The design was completed in three cycles. We came up with a prototype of an architecture utilizing Arduino microcontrollers in the first design cycle. The architecture consisted of edge computing devices that detected water leaks in aquaponics systems as well as electroconductivity, pH and temperature sensors. During this cycle, a cluster of Raspberry Pi single-board computers was used to implement fog computing acting as a small local data centre. The lightweight Kubernetes distribution k3s, which controls the NodeRed and MongoDB Docker containers, is also hosted by the fog. To evaluate the system, the ten makerspace's technical staff tested the system. After a flaw in the architecture was discovered, we continued to improve it until the testers approved the systems.

The second cycle allowed the deployment of a delegated algorithm to the Federated ML open platform to place focus on the network infrastructure and edge layers made up of the Lorawan and Pinecone peer-to-peer network.

The Pinecone network is added to the preexisting layers in the final cycle. It is composed of inexpensive Android cell phones. In order to relay data updates till they reach the k3s raspberry pi cluster, Bluetooth is used by the smartphones running Matrix Pinecone in the background to locate other Bluetooth-enabled smartphones. The FedML platform then gathers the local updates to provide a better global update after receiving the updates. Android cellphones with Bluetooth capabilities transmit global updates to the Arduino microcontrollers.

3.4.1 Proof of concept

The proof of concept consists of three layers: the FL algorithm layer, the network infrastructure layer and the edge layer.

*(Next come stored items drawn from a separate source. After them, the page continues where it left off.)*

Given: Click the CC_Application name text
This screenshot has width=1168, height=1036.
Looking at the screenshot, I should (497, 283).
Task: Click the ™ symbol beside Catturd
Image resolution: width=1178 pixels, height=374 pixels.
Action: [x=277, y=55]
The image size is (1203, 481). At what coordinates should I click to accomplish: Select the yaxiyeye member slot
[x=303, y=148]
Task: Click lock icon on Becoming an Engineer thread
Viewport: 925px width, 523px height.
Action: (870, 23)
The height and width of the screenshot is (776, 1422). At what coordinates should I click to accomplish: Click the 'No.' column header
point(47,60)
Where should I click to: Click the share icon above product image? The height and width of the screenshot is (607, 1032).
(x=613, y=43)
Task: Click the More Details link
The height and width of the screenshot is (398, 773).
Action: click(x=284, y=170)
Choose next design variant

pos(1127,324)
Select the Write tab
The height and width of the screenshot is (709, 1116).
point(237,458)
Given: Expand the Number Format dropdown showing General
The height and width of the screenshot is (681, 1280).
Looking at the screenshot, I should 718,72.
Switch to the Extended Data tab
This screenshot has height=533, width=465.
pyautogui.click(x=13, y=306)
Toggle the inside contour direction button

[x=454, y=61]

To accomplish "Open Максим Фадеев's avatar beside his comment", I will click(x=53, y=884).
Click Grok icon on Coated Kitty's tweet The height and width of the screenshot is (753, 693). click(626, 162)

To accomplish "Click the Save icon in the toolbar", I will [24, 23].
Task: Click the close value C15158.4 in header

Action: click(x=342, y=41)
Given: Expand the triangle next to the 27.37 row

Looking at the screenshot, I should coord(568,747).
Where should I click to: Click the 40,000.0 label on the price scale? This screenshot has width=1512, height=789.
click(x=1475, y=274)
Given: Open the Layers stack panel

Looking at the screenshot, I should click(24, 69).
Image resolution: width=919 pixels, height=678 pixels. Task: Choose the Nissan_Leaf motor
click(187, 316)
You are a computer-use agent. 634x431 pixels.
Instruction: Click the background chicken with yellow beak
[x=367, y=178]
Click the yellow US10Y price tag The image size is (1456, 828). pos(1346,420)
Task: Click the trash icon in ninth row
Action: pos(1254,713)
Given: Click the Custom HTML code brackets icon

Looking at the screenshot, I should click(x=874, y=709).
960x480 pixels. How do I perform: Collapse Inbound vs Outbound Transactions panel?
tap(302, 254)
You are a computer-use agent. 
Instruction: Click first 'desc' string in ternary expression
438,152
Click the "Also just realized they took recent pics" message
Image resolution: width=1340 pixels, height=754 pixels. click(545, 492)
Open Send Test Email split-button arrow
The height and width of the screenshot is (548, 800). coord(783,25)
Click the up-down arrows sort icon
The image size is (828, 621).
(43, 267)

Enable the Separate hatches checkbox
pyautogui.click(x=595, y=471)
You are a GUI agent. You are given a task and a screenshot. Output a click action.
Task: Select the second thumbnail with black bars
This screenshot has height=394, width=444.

Deployment of the algorithm was delegated to the FedML open platform in order to place focus on the network infrastructure and edge layers made up of the Lorawan and Pinecone peer-to-peer networks, respectively.

The edge devices in the architecture utilize the FedML AI platform (https://open.fedml.ai) for training and deployment of edge models with one-line commands. Algorithms for the fog layer utilize the private cloud deployment with Docker mode. The architecture utilizes on-device anomaly data detection for the federated IoT platform on FedML's App Ecosystem (https://open.fedml.ai/platform/AppDetails?id=137) to implement the sound anomaly detection of the water pumps. FedML allows for the development of the federated ML algorithm through a “one-click import” based on community results and uses the application directly without intensive development circles.

3.4.2 Network infrastructure layer

Figure 3 shows all the architectural components making up the design. In utilizing the “security by design” paradigm, the IoT Aquaponics system uses “offline-first” edge and fog computing for most of the data storage and processing. The edge and fog architecture preserves the household owners' data as it can be stored and processed at the household level. Households within the community can opt to pool their data together and have it managed at a local mini-data centre as opposed to utilizing the cloud, in the process ensuring privacy and data portability.

There is a need to constantly monitor whether the water pump is running. Failure to detect abnormal water pump sounds may result in the vegetables not receiving water containing the fertilizing fish waste. We utilized a ML model that compares the normal sound of the water pump to the prevailing sound coming through. If the microcontroller detects a difference in sounds, which would be an anomaly, a message is sent to the system alerting the owner of the unit, otherwise, no action is taken. The offline-first approach ensures that an alert is only sent to the fog or cloud when a sound anomaly is detected. Consequently, data are securely retained within the edge network, in the process saving on bandwidth and preserving privacy.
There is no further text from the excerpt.